§ **LIST OF TASKS**
a - In the podcast transcript, what does one speaker say they watched their best friend take on and let consume them?
b - Carry the podcast transcript forward from its final line.

PROVIDED PASSAGE Block Start

New Year. Still writing the same fucking stories.

SPEAKER_00

What? What? And I knew you were gonna talk about Mare. Uh-huh. And so I was like, it crossed my mind, I was like, oh, maybe I'll also talk about like an animal thing that I have kind of lined up. And I was like, too similar, too similar.

SPEAKER_01

Yeah. Like doing that thing where like I have something to say, but I'm like, is it worth it? Because I'm gonna cry. Yes, of course. It is always worth it.

SPEAKER_00

It's gonna be hard to get through though. That's fine. Really? I mean, like, that's not what we do every fucking week on this podcast. I don't even know how to say it.

SPEAKER_01

Like, as your best friend, I I watched you take on motherhood and let it consume you in all of the wonderful ways. But selfishly, I I missed you too, you know. Like it was just uh something that I accepted. We were not gonna be the same people that we always are because we're always changing. But then you really did come back to yourself. And I'm just so honored to be right next to you while you do it.

SPEAKER_00

I think about this journey with this podcast, and of course it was gonna be something that I wasn't gonna do alone. Because I don't think that's what I needed. I think I needed someone right by my side who has known every iteration of me to keep me grounded through all of this.

SPEAKER_01

I'm not gonna fuck you up. Oh God. That's fine. This has really been like one of the coolest, most rewarding things that I've ever done. Yeah, yeah.

PROVIDED PASSAGE Block End
DATA Block Start

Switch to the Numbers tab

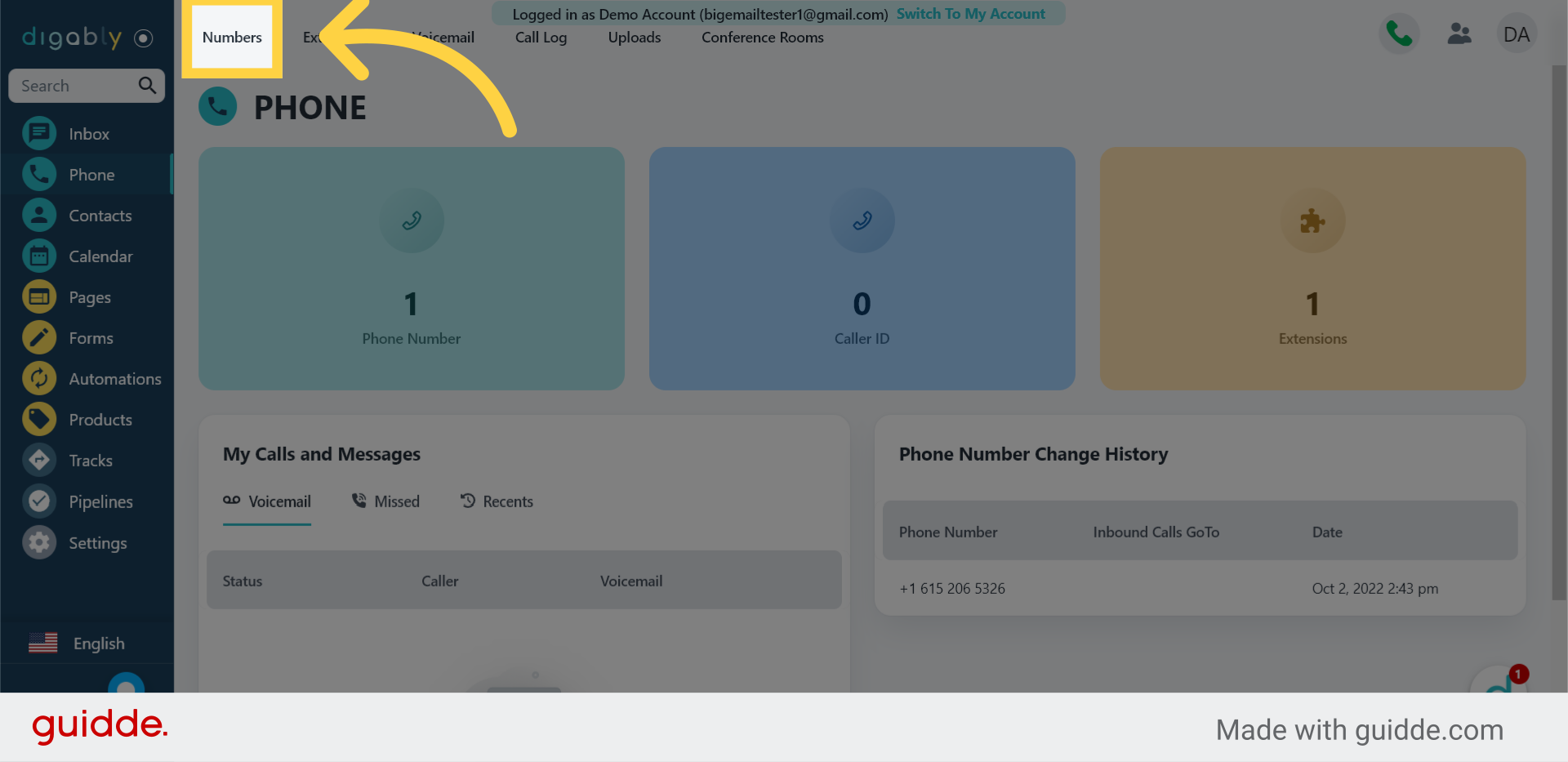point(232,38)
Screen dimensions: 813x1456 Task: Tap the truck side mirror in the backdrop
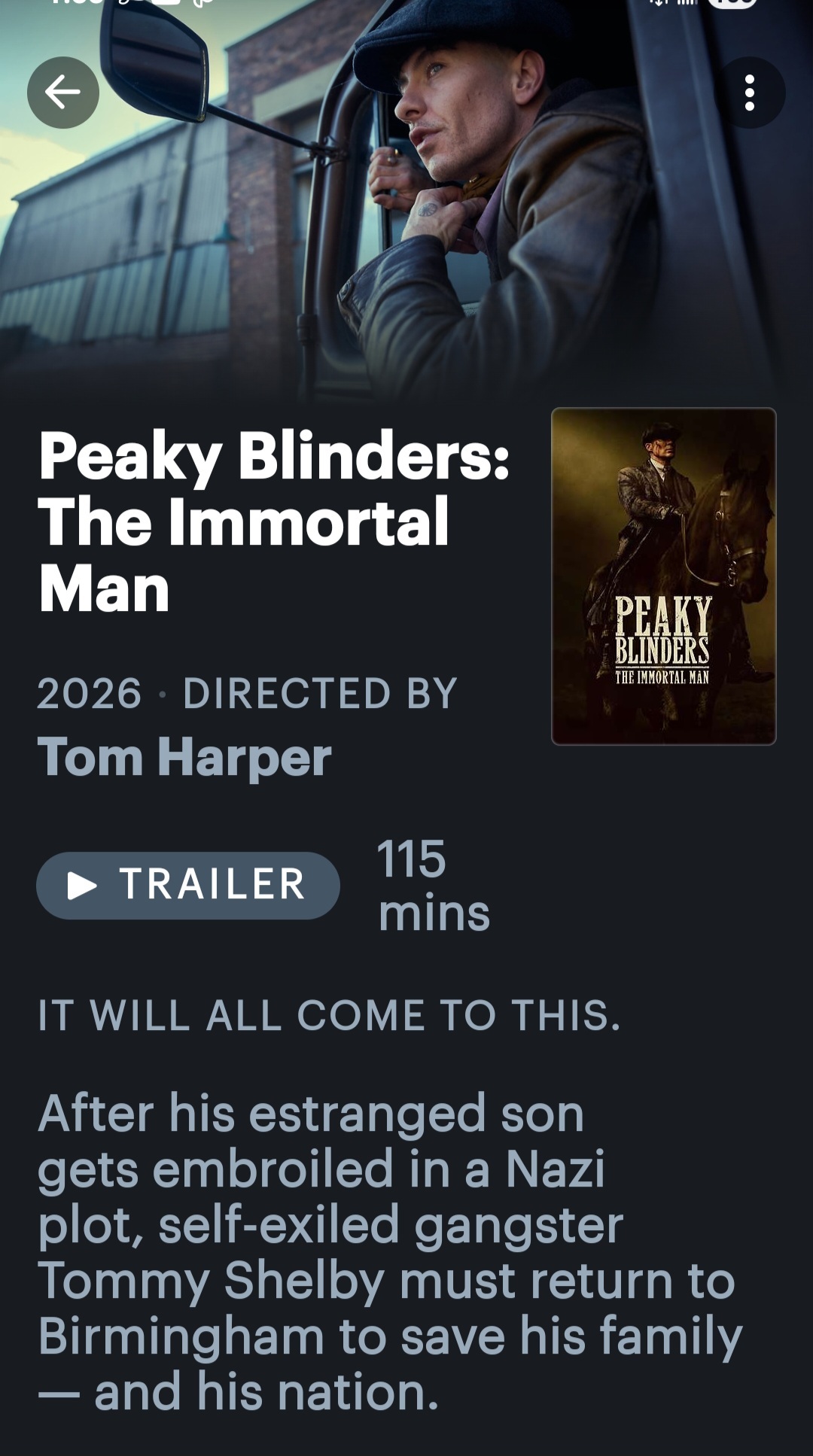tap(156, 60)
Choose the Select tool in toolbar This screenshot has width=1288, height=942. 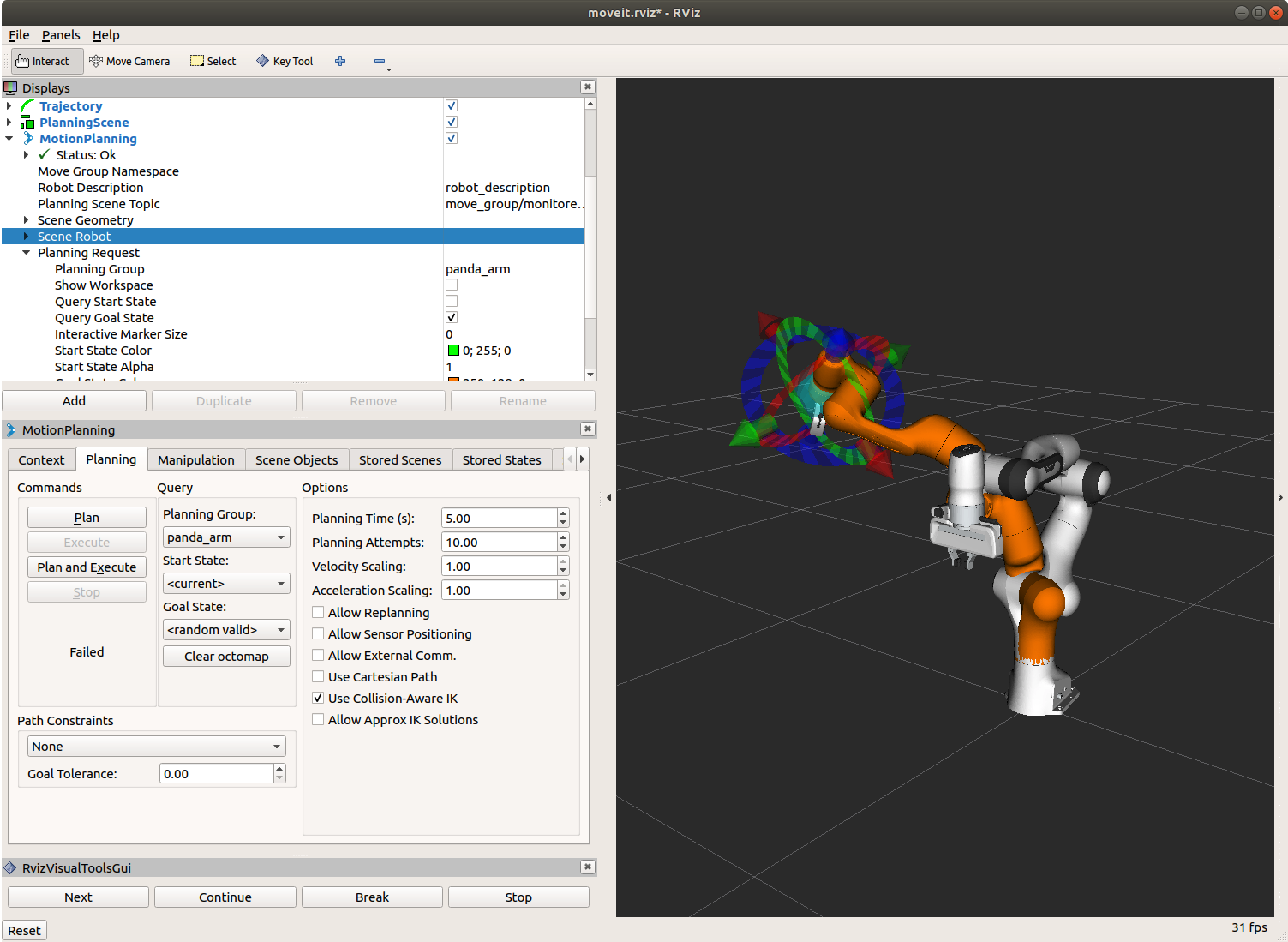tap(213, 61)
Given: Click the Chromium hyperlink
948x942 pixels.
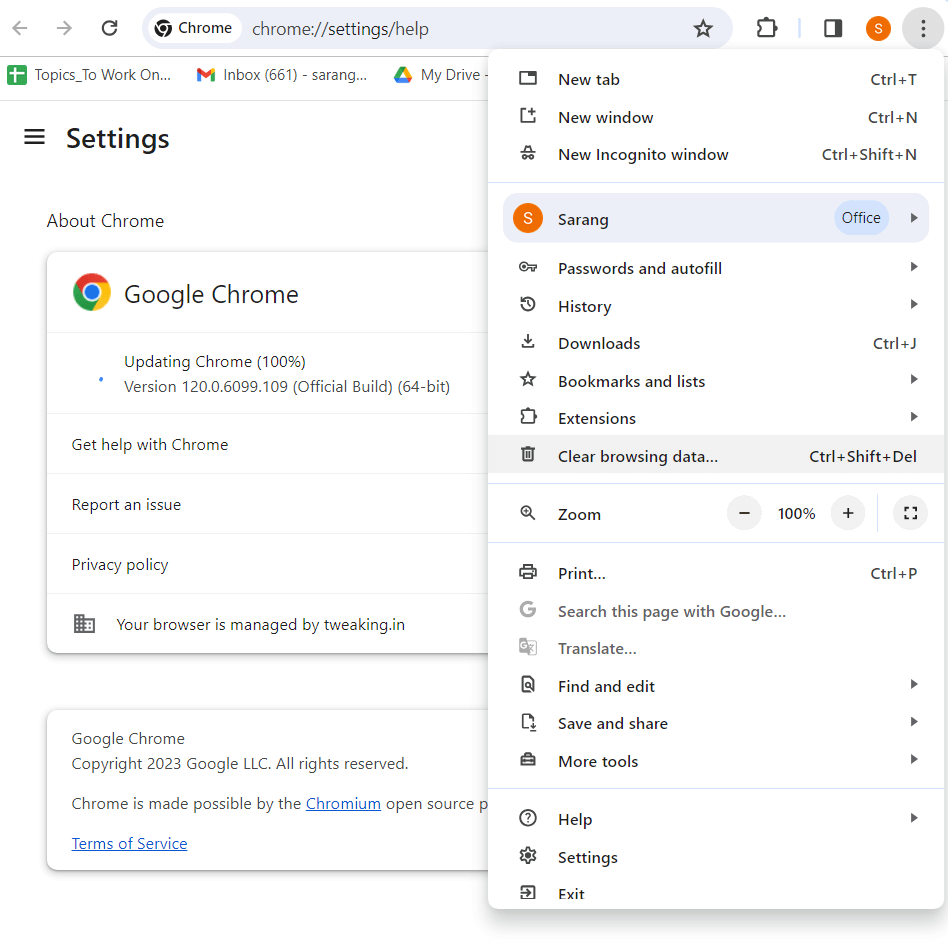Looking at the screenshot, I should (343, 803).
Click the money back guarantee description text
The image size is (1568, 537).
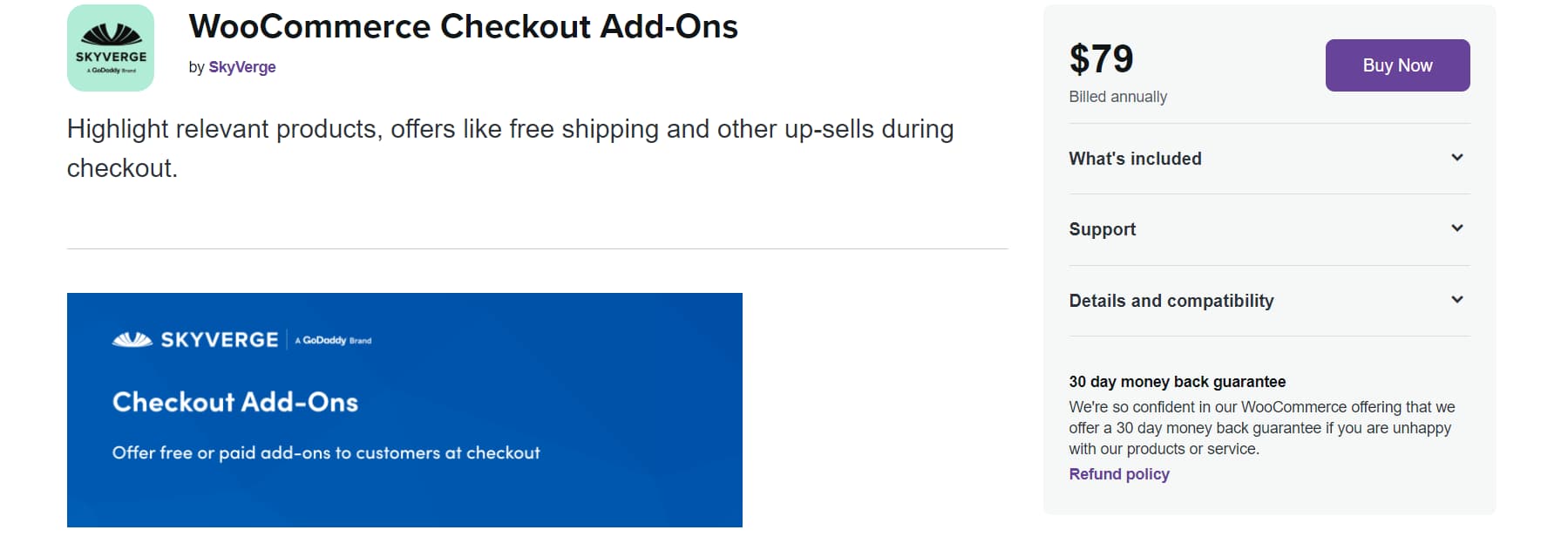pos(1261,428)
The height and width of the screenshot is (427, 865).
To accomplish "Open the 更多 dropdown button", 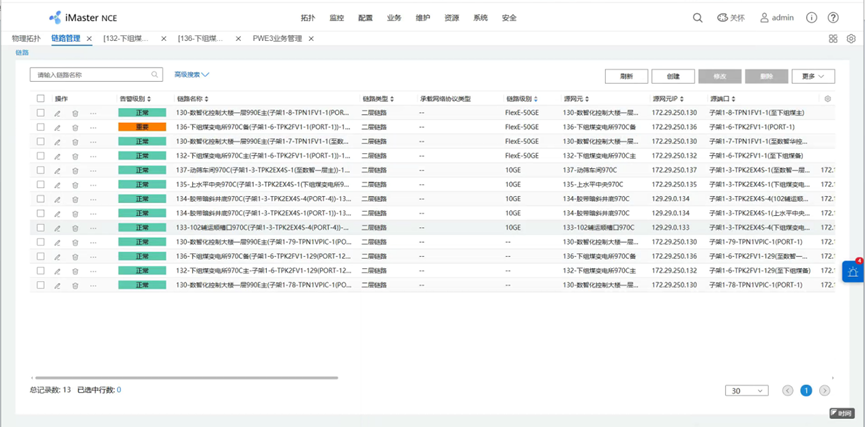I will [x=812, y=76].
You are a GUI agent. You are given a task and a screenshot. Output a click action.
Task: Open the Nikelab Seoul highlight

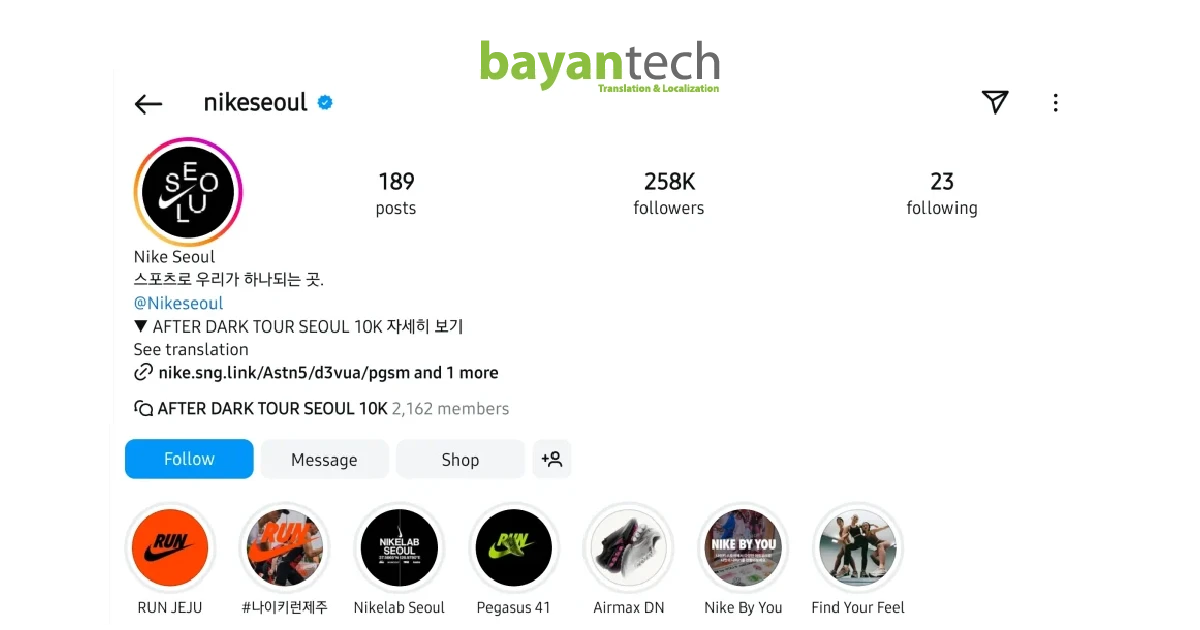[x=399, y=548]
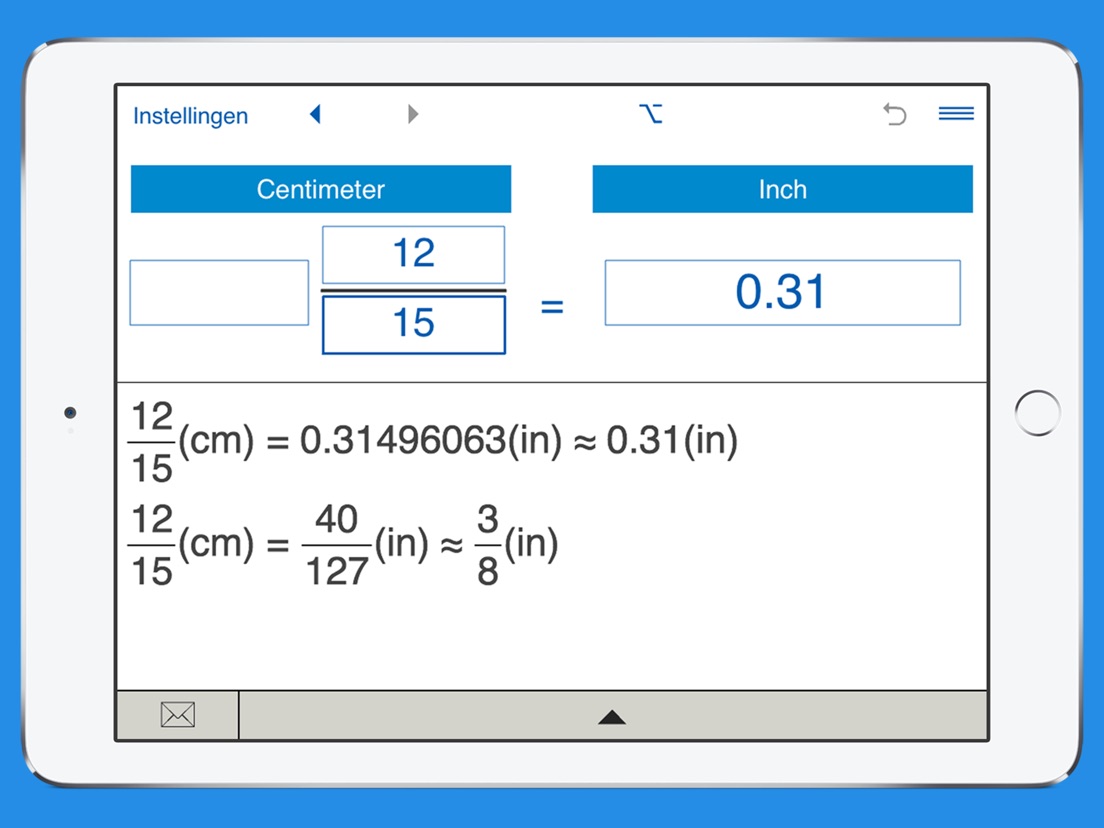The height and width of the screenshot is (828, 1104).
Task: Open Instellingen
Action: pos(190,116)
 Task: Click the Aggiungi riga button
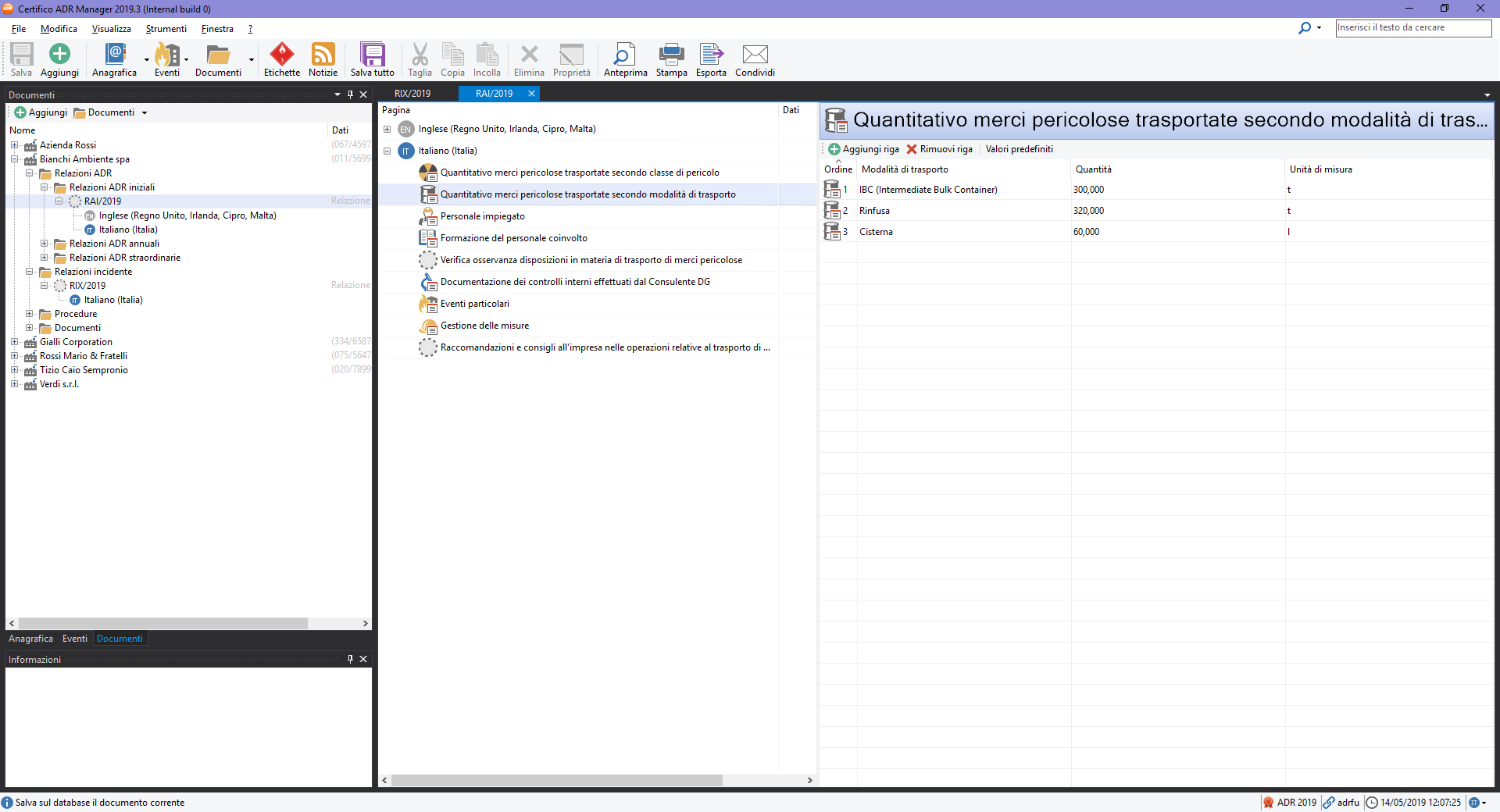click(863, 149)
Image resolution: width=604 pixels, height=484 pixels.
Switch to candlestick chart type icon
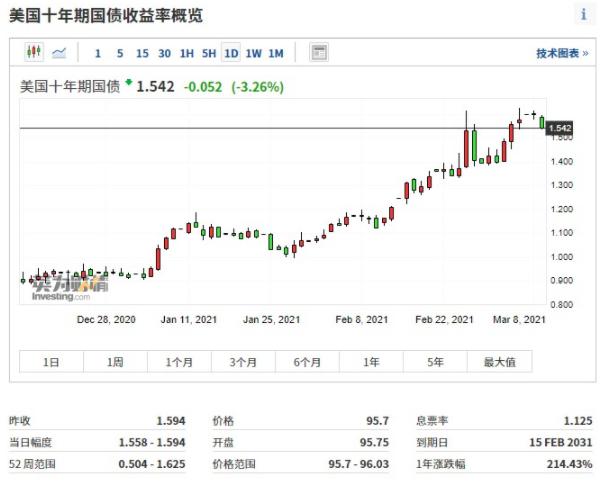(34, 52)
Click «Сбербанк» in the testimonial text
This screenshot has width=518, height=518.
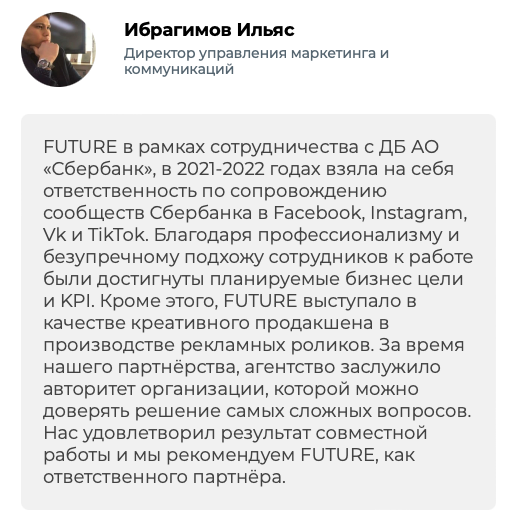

DATA Block End

§ **ANSWERS PER TASK**
a - Motherhood.

b -
SPEAKER_00

And like what Leela says, like, we don't really stop so much to celebrate the wins. And you know, we have all these huge dreams, all these things that we know is gonna happen for us. And at the same time, like, wow, this is so cool that we even did this. And I remember when we first started the podcast running into people in real life and then being like, whoa, you did something like that? Like, how did how? Like, how did you even like decide you wanted to do it? How did you even figure it out? And like, I'm so proud of us that we we actually did something for ourselves in this way.

SPEAKER_01

Yeah, and I'm so grateful for all the little things that led us there. Yep. Mare, sauna, cat, child, yeah, yeah. And everything in between. Everything in between. It really was all leading up to it. Yeah. Was always gonna have this. Mm-hmm. It's always gonna happen this way. Yeah. And we were always gonna find our way into your ears.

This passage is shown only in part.